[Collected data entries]

--*--

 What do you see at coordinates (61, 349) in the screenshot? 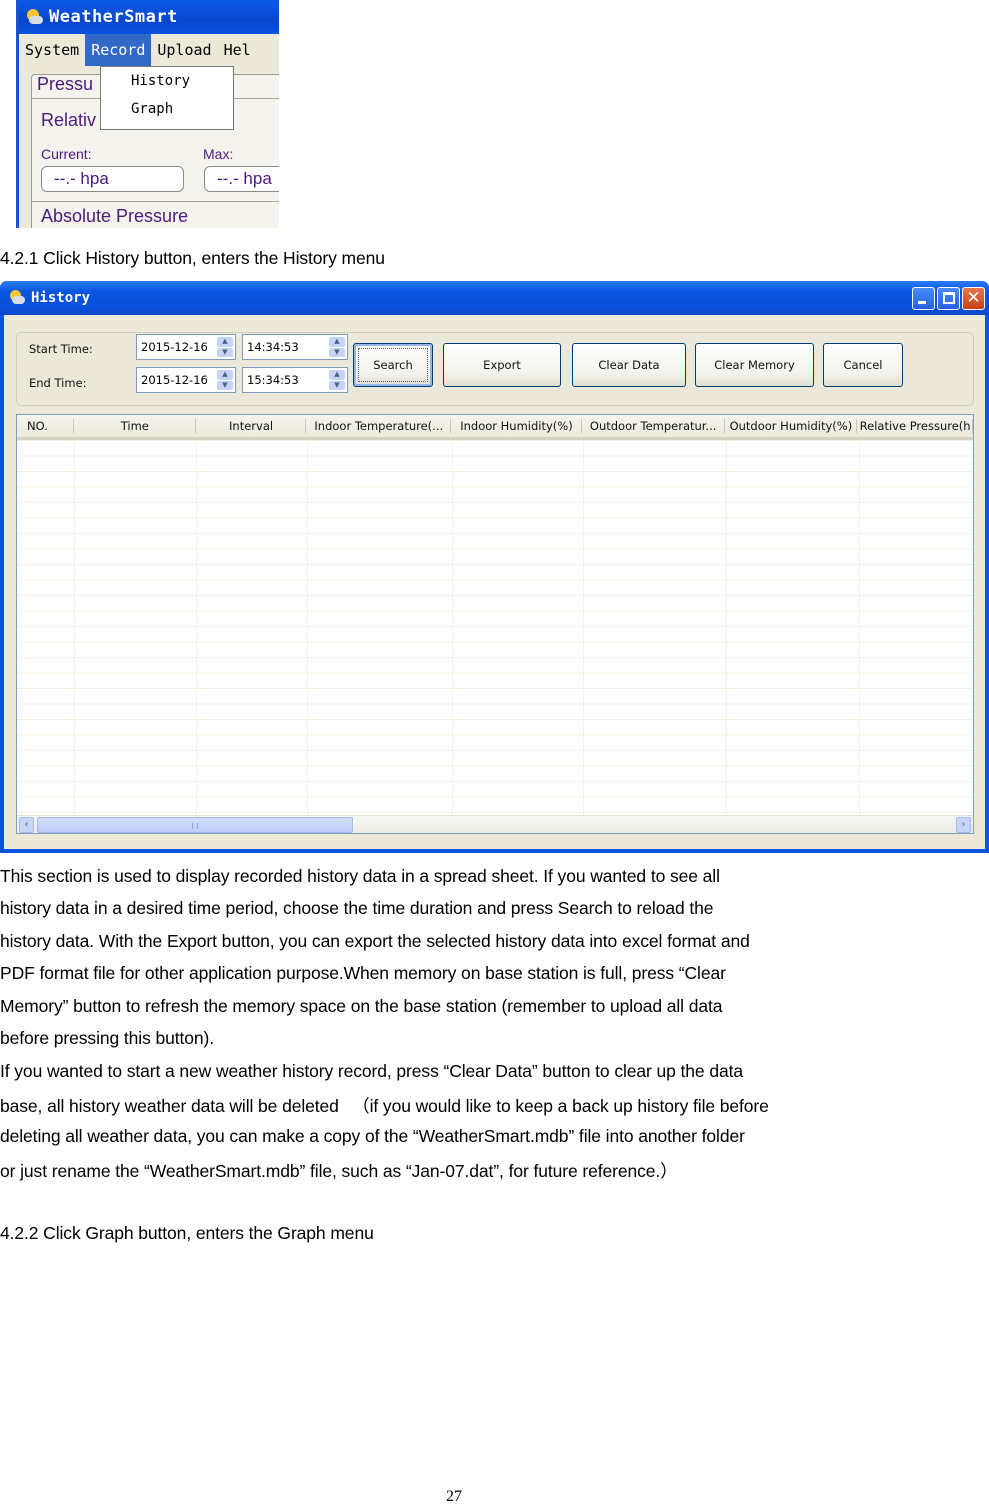
I see `start-time-label: Start Time:` at bounding box center [61, 349].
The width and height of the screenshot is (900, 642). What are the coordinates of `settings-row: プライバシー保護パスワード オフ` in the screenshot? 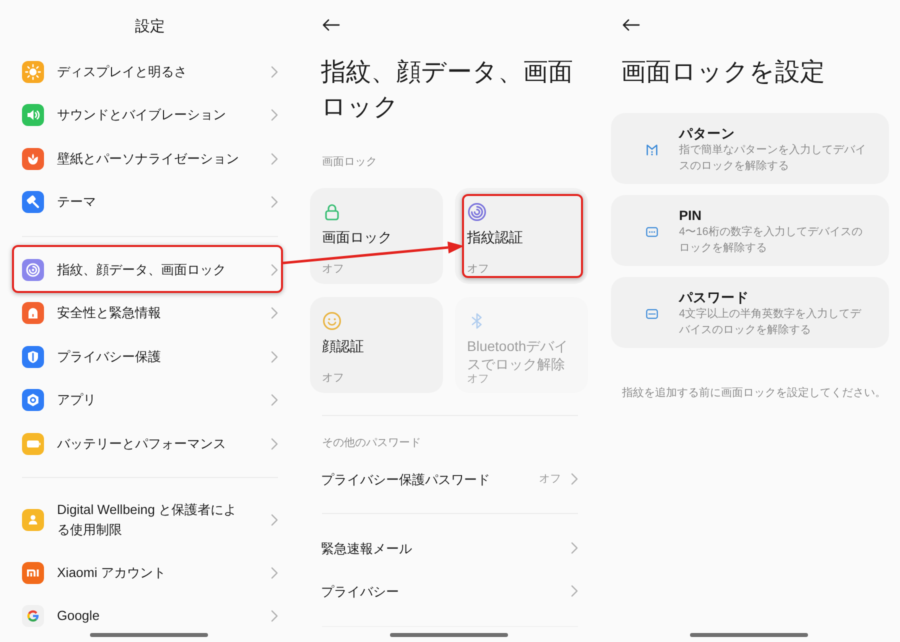 It's located at (450, 479).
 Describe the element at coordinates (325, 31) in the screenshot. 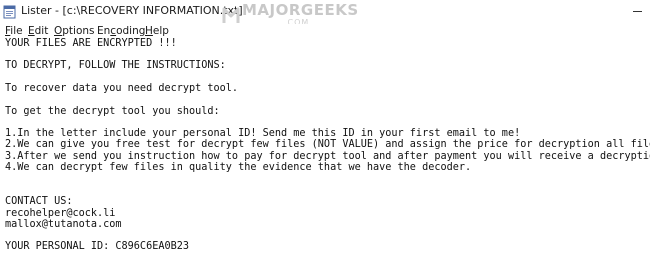

I see `menu-bar: File Edit Options Encoding Help` at that location.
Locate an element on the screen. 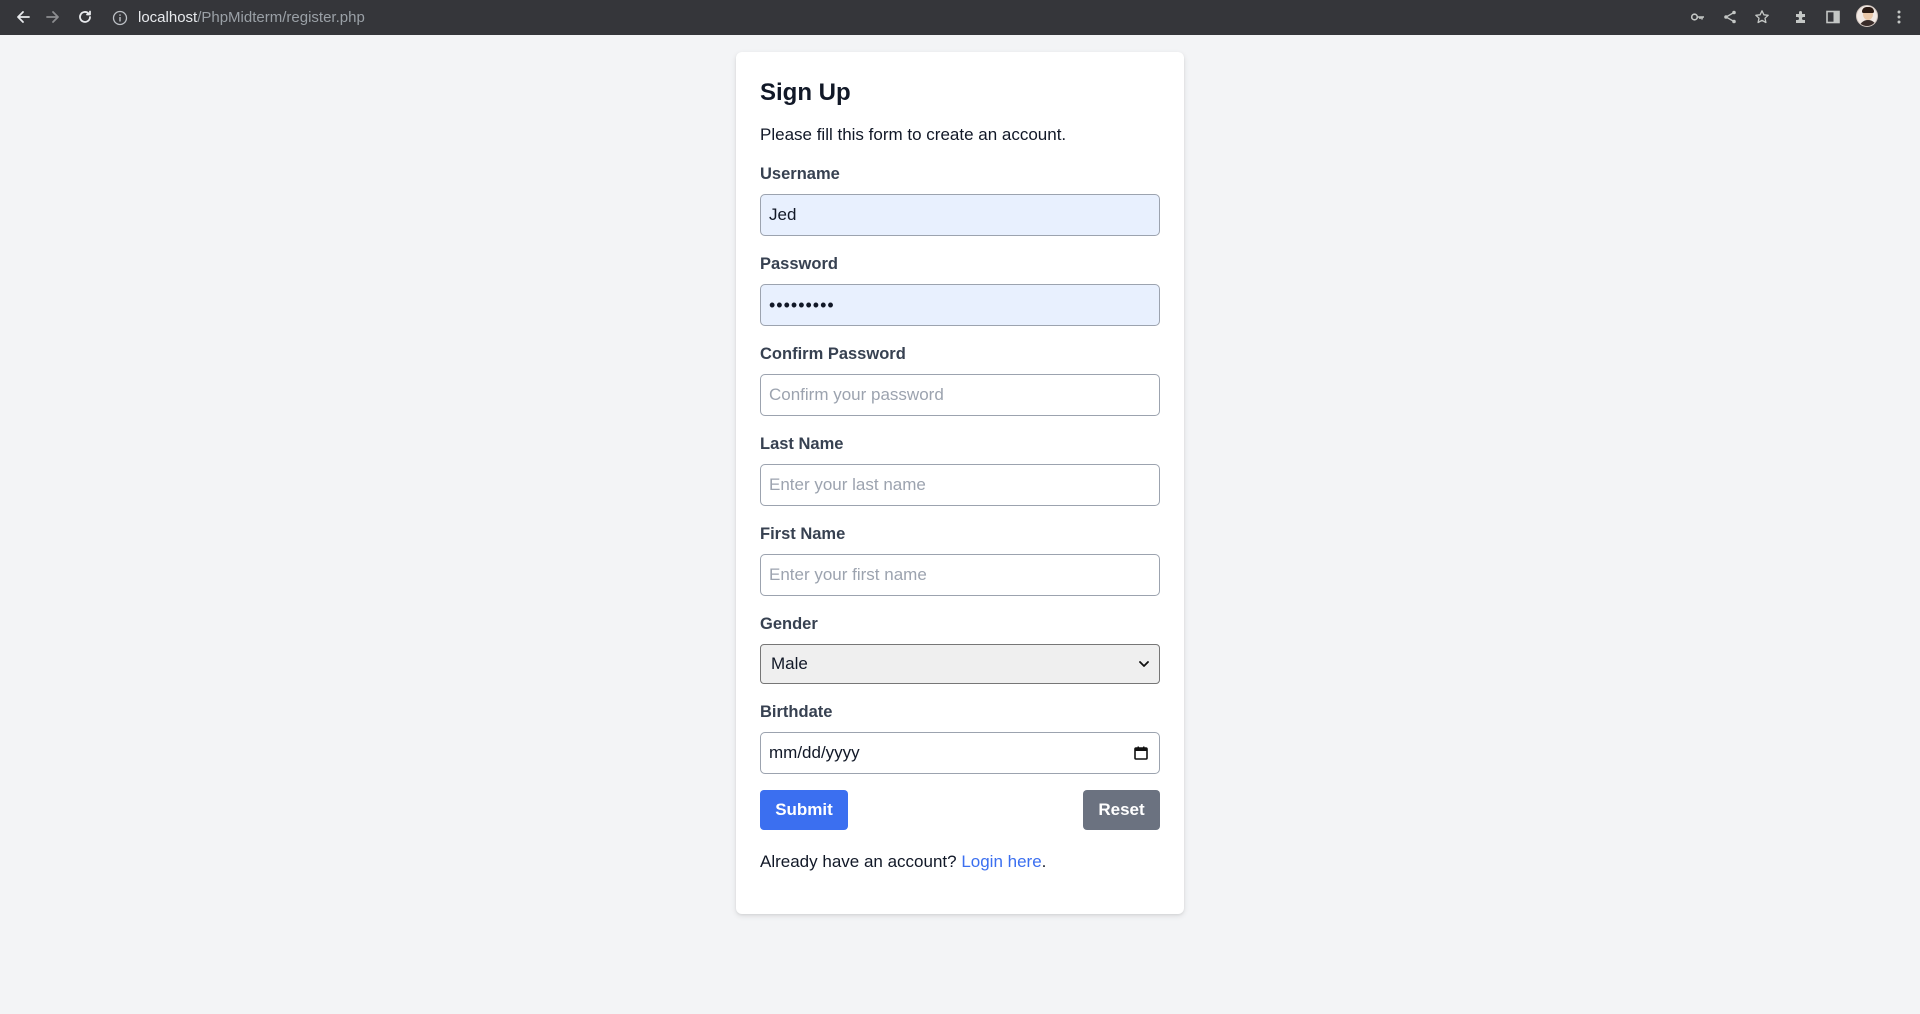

--*--

### Problem statement
Extract the data verbatim, from the line containing "Describe the element" through the end of the data, leaving out the pictures.

### Result
 Describe the element at coordinates (325, 31) in the screenshot. 

I see `menu-bar: File Edit Options Encoding Help` at that location.
Locate an element on the screen. 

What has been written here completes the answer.